■ Exercise goal: Each line in the listing below that contains "browser" should be returned.

((

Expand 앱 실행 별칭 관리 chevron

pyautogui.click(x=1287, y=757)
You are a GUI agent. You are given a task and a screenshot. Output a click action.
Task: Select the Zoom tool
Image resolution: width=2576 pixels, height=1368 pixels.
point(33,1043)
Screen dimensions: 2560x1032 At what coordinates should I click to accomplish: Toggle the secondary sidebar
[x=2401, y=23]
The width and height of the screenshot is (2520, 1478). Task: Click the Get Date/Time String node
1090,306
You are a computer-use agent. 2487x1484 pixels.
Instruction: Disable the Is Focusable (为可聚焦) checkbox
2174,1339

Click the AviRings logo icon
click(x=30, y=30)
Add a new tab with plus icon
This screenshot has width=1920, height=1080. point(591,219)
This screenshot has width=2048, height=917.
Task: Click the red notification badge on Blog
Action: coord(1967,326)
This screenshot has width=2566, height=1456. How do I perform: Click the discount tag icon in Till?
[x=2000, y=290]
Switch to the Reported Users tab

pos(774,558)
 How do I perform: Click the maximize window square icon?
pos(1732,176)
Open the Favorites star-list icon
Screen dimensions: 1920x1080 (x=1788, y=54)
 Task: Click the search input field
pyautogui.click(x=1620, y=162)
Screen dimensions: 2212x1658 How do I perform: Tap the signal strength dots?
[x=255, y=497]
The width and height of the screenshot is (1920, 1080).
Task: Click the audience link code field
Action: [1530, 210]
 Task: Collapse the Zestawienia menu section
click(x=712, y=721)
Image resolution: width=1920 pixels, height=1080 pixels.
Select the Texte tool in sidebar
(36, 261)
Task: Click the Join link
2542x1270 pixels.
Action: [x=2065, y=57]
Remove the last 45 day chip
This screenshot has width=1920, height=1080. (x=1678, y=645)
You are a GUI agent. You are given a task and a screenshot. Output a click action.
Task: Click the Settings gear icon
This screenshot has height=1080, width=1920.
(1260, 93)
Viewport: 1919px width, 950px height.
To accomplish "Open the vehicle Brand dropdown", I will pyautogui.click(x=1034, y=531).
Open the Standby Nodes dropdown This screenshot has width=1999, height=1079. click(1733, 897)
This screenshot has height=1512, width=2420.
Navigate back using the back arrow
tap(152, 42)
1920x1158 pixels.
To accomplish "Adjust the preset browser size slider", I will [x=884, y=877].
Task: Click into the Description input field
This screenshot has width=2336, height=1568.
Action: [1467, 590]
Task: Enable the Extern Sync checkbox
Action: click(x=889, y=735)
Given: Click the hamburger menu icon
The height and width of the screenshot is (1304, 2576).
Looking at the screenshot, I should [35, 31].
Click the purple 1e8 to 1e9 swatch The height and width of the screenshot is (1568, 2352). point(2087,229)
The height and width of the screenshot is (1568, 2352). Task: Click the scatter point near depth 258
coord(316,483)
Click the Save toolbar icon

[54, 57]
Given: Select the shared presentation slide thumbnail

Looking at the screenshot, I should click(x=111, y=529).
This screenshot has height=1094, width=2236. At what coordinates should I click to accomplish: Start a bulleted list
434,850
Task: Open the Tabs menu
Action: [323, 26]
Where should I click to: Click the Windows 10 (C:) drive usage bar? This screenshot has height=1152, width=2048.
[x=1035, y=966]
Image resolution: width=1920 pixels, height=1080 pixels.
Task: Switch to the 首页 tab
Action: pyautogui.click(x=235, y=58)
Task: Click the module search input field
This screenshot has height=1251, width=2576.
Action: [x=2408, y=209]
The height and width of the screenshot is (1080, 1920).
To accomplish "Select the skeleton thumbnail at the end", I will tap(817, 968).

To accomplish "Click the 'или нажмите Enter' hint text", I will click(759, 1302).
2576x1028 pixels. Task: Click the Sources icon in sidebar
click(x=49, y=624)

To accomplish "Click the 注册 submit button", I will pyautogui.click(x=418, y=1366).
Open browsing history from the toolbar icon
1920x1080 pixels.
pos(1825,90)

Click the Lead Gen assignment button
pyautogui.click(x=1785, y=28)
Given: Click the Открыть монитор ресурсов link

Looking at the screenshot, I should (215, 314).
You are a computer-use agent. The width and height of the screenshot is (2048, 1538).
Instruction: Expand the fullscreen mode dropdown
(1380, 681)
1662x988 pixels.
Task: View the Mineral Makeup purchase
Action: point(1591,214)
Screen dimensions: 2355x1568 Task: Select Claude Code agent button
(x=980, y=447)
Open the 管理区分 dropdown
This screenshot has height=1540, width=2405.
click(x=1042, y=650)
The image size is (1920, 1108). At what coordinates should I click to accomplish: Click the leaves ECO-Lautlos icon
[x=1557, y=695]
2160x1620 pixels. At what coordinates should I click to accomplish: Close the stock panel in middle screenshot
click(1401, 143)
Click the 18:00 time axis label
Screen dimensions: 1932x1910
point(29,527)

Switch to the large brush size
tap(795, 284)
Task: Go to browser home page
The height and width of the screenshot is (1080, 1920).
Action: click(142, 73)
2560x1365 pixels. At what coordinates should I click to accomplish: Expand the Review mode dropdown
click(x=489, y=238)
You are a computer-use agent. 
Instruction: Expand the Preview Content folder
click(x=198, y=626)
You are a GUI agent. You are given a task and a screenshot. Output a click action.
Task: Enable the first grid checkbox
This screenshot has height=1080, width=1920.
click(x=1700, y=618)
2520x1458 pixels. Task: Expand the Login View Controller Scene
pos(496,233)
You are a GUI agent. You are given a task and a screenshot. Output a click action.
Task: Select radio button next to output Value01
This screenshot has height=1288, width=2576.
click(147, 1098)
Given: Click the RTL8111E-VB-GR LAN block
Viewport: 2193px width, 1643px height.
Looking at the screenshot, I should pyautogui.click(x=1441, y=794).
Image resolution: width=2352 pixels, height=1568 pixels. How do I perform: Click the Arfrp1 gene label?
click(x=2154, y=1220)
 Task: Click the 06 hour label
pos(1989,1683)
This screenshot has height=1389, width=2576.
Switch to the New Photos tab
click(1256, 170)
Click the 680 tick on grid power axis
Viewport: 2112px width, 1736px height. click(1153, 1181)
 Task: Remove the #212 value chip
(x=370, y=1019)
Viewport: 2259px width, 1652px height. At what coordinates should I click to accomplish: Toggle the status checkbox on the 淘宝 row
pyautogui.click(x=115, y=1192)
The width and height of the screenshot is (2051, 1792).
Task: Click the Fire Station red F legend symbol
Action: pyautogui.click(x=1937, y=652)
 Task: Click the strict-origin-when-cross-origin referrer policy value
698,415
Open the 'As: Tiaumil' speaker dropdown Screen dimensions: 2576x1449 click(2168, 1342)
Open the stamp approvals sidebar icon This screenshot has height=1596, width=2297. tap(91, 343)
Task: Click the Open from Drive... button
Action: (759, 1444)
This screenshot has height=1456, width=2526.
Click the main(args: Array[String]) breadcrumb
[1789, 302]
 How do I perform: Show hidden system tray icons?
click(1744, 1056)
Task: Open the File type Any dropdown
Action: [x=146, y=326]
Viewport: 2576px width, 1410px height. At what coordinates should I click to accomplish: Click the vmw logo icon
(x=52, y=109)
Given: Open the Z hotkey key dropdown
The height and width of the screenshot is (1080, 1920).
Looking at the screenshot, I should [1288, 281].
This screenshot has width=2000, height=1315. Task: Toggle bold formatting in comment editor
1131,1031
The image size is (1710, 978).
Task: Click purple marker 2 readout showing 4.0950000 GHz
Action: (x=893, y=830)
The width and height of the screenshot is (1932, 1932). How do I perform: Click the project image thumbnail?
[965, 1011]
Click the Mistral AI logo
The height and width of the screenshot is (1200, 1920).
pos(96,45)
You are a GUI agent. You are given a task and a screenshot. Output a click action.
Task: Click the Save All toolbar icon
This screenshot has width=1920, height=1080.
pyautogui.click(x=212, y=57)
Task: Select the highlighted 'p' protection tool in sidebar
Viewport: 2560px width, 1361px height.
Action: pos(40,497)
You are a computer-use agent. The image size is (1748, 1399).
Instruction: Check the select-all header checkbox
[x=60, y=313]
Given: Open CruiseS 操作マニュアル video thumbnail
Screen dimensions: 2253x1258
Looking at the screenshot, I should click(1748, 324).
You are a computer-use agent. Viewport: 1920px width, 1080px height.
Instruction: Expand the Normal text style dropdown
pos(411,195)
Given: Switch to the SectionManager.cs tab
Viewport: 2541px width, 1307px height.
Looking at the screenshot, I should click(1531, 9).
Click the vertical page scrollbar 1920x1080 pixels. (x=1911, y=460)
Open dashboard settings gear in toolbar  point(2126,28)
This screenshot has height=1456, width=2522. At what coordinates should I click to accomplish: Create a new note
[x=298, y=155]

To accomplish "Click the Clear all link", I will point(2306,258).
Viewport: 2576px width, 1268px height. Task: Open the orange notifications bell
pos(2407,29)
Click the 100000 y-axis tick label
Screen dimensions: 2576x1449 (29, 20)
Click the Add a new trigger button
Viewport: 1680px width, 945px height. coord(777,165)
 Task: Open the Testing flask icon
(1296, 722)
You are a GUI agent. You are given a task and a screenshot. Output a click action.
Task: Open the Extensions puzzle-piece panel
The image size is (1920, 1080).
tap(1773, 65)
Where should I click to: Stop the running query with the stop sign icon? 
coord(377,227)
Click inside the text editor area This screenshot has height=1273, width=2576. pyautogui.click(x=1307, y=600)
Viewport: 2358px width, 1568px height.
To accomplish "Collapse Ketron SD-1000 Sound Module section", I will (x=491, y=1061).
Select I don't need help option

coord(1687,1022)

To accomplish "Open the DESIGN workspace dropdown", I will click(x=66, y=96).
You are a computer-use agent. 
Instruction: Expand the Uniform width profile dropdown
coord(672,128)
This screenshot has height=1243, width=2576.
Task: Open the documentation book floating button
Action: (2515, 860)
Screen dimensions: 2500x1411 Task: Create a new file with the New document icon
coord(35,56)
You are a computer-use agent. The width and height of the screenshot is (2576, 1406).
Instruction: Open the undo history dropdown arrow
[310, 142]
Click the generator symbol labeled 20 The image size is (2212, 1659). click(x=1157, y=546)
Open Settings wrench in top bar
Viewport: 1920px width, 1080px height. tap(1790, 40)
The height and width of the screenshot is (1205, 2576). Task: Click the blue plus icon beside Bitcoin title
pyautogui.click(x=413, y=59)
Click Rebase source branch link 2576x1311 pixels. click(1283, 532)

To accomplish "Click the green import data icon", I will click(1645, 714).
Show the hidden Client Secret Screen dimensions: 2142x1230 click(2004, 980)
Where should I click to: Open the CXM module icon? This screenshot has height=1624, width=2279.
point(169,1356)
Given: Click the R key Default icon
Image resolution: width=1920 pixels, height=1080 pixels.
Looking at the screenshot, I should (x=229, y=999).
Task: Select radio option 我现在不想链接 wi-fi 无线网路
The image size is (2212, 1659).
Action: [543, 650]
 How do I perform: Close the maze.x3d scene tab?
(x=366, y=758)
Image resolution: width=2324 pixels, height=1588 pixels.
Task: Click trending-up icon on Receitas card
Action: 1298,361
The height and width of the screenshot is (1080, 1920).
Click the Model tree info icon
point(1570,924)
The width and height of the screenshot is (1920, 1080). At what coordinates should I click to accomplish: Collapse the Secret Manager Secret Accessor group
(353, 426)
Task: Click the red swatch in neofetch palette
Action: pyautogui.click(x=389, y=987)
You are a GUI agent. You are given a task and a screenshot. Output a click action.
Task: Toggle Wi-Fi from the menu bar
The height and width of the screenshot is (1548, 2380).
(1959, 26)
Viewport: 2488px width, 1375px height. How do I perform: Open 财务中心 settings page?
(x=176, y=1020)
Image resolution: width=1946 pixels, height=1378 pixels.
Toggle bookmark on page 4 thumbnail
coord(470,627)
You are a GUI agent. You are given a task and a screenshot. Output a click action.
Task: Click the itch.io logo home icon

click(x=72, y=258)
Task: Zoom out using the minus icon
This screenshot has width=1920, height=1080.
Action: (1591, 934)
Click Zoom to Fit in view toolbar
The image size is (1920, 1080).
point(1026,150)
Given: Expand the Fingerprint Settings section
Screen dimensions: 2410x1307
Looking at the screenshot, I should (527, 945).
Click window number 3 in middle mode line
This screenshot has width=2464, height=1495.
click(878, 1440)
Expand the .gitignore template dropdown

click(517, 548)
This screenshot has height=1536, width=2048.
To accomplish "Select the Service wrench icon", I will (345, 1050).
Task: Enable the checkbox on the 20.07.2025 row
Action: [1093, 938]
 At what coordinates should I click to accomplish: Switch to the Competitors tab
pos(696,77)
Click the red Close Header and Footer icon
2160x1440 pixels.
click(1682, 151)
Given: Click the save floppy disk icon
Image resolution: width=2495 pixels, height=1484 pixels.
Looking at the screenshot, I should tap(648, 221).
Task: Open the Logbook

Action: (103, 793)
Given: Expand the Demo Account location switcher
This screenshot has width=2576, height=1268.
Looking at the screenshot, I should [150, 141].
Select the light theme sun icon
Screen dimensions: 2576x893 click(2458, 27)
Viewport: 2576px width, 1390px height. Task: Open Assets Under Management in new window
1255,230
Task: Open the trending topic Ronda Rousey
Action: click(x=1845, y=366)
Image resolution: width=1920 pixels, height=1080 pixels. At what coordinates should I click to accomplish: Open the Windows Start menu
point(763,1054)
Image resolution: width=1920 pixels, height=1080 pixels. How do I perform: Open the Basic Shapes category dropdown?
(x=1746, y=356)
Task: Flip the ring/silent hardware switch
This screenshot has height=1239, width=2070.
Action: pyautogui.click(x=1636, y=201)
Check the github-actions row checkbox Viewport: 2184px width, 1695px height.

))

■ Written answer:
To accomplish "Adjust the preset browser size slider", I will [x=884, y=877].
Task: Go to browser home page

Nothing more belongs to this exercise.